::: Supplied entries :::
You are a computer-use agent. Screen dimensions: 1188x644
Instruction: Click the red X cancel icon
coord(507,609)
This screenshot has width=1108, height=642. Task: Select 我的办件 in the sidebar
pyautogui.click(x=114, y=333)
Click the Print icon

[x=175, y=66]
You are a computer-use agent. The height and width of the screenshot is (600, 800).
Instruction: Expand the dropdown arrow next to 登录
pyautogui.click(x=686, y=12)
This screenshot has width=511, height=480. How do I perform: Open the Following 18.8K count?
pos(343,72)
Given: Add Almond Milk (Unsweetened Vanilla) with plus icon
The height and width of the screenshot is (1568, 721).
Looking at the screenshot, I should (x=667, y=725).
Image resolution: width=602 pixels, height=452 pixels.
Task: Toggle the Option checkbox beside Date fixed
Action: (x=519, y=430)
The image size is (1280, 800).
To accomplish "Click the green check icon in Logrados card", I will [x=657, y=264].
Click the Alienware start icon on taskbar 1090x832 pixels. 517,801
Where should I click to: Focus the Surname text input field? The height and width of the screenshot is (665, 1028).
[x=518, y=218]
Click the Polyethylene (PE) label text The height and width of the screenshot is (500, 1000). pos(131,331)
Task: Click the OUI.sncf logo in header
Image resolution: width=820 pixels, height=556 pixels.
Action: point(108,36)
:::
▶ _Problem_
Give back each record exactly, from the first line through the last.

▶ _Result for this task_
You are a computer-use agent. Screen dimensions: 1188x644
Instruction: Click the red X cancel icon
coord(507,609)
This screenshot has width=1108, height=642. Task: Select 我的办件 in the sidebar
pyautogui.click(x=114, y=333)
Click the Print icon

[x=175, y=66]
You are a computer-use agent. The height and width of the screenshot is (600, 800).
Instruction: Expand the dropdown arrow next to 登录
pyautogui.click(x=686, y=12)
This screenshot has width=511, height=480. How do I perform: Open the Following 18.8K count?
pos(343,72)
Given: Add Almond Milk (Unsweetened Vanilla) with plus icon
The height and width of the screenshot is (1568, 721).
Looking at the screenshot, I should (x=667, y=725).
Image resolution: width=602 pixels, height=452 pixels.
Task: Toggle the Option checkbox beside Date fixed
Action: (x=519, y=430)
The image size is (1280, 800).
To accomplish "Click the green check icon in Logrados card", I will [x=657, y=264].
Click the Alienware start icon on taskbar 1090x832 pixels. 517,801
Where should I click to: Focus the Surname text input field? The height and width of the screenshot is (665, 1028).
[x=518, y=218]
Click the Polyethylene (PE) label text The height and width of the screenshot is (500, 1000). pos(131,331)
Task: Click the OUI.sncf logo in header
Image resolution: width=820 pixels, height=556 pixels.
Action: point(108,36)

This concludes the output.